E o procurador do STJD vai propor penalidade para o presidente do Santos, pelo fato de ter se pronunciado, alegando ação externa para anulação do pênalti marcado, sem que prova tivesse. Meu caro procurador, com todo respeito, isto é futebol. Conjecturar que tenha havido ação externa é mais do que normal, ante tantos antecedentes na nossa arbitragem. Se todo chororô tivesse esta delicadeza do presidente Modesto Roma, do Santos, seria uma maravilha…

E, menos mal que os protestos rubro-negros acalmaram. Protestar, é uma coisa. Passar do ponto, com grosseria e, às vezes, com selvageria, é perder a razão.

Vamos ver o que nos aguarda neste domingo, às 11 da matina. E, curioso estou para ver o comportamento, primeiro do nosso time e, depois, da nossa torcida.

Tomara que a coisa engrene e que tenhamos um domingo de paz. Domingo que, pode ser de paz e retomada ou, de necessária guinada.

Vamos ver e torcer para tudo dar certo.

Gordo rico na boate

O brasileiro é de um bom humor e de uma criatividade impressionantes, mesmo na “desgraça”… Hoje, a seguinte “joia” circulou na internet:


✨Pensamento do dia✨

Flamengo está parecendo gordo rico na boate…
Gasta, gasta, gasta…
Mas não come ninguém!


Não há o que fazer, apenas parabenizar o autor. Aliás, muito mais eficaz é o protesto carregado de talento e humor, do que as grosserias, como a de hoje no aeroporto, quando Guerrero quase saiu no tapa com um torcedor.

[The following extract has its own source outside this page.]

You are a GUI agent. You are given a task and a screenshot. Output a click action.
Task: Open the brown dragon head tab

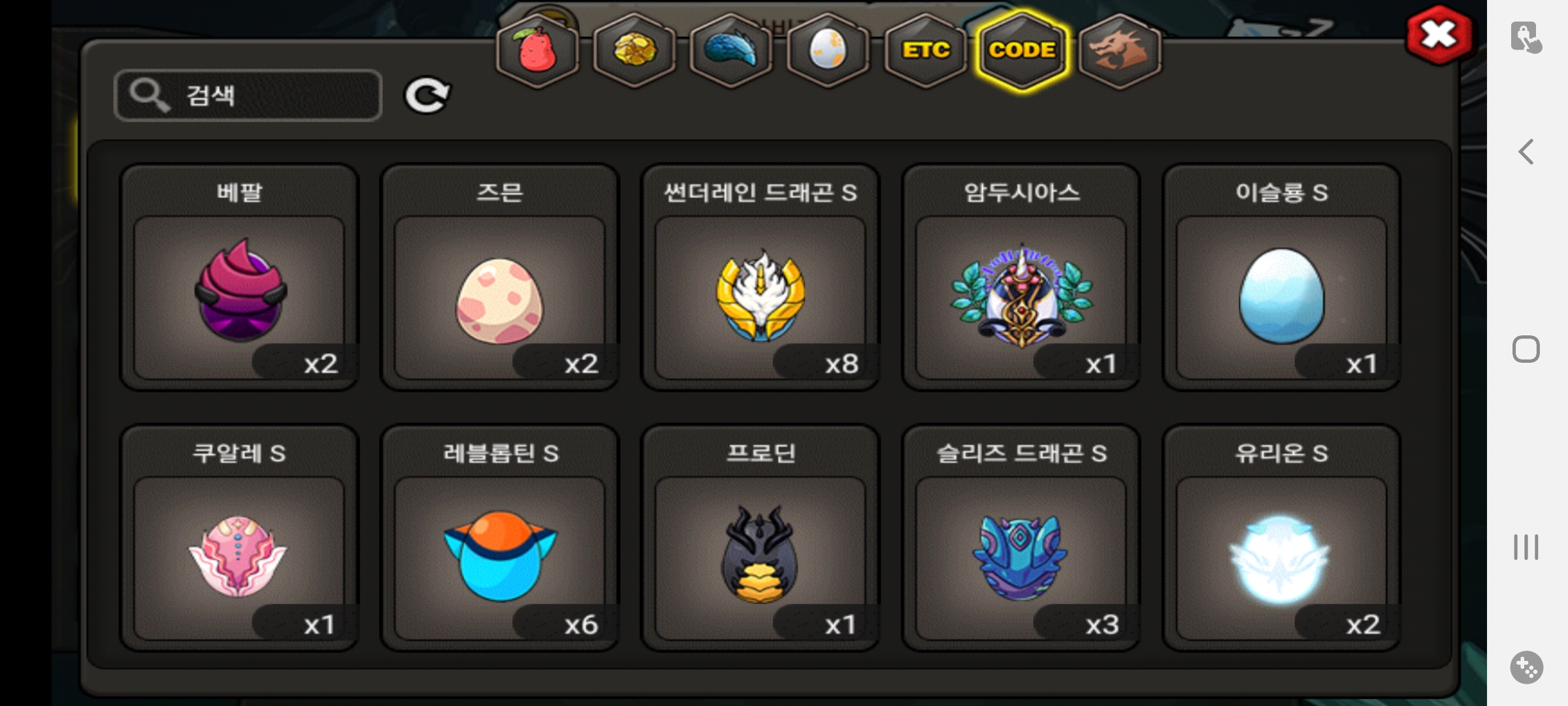(1119, 50)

Comentei com uma querida figura rubro-negra, exatamente dentro do raciocínio de quem criou o protesto bem-humorado. Tudo bem que os dirigentes não tenham muita intimidade com o futebol, o que não é nenhum crime, até porque, ninguém nasce sabendo. O problema, é que estas pessoas – de bem e, vitoriosas profissionalmente –  estão contrariando o pragmatismo inerente a qualquer executivo.

No mundo dos negócios, quando os resultados não são compatíveis com os investimentos, providências são tomadas e, rapidamente. Por que no futebol seria diferente?

Outra coisa. Dirigente de futebol não pode impor a sua vontade e fazer prevalecer o seu gosto pessoal. Para o dirigente, bom é quem contribuiu para o RESULTADO POSITIVO.

Já demiti treinador e dispensei jogador, com o coração partido, mas ali o que menos importava era o que eu achava e sim, o que as ruas rubro-negras sinalizavam.

No último post fui cobrado por um companheiro por defender Márcio Araújo. Duas injustiças foram cometidas. Primeiro, não estou aqui para defender ninguém. Sobre Márcio Araújo e, respeitando quem pensa em contrário, o considero, dentro do nosso elenco, como volante, o melhor no desarme. E, para finalizar, mesmo pensando assim, já declarei aqui no blog que, escalá-lo, ante evidente falta de sintonia com a torcida, é um grande equívoco. Ruim para ele e, pior para o Flamengo. O mesmo se aplica a Rafael Vaz.

Há momentos na vida em que mudar é preciso. Uma bela e competente chacoalhada no nosso futebol seria de bom tamanho e, não representaria demérito para ninguém. Apenas uma necessidade, típica do futebol, que se impõe.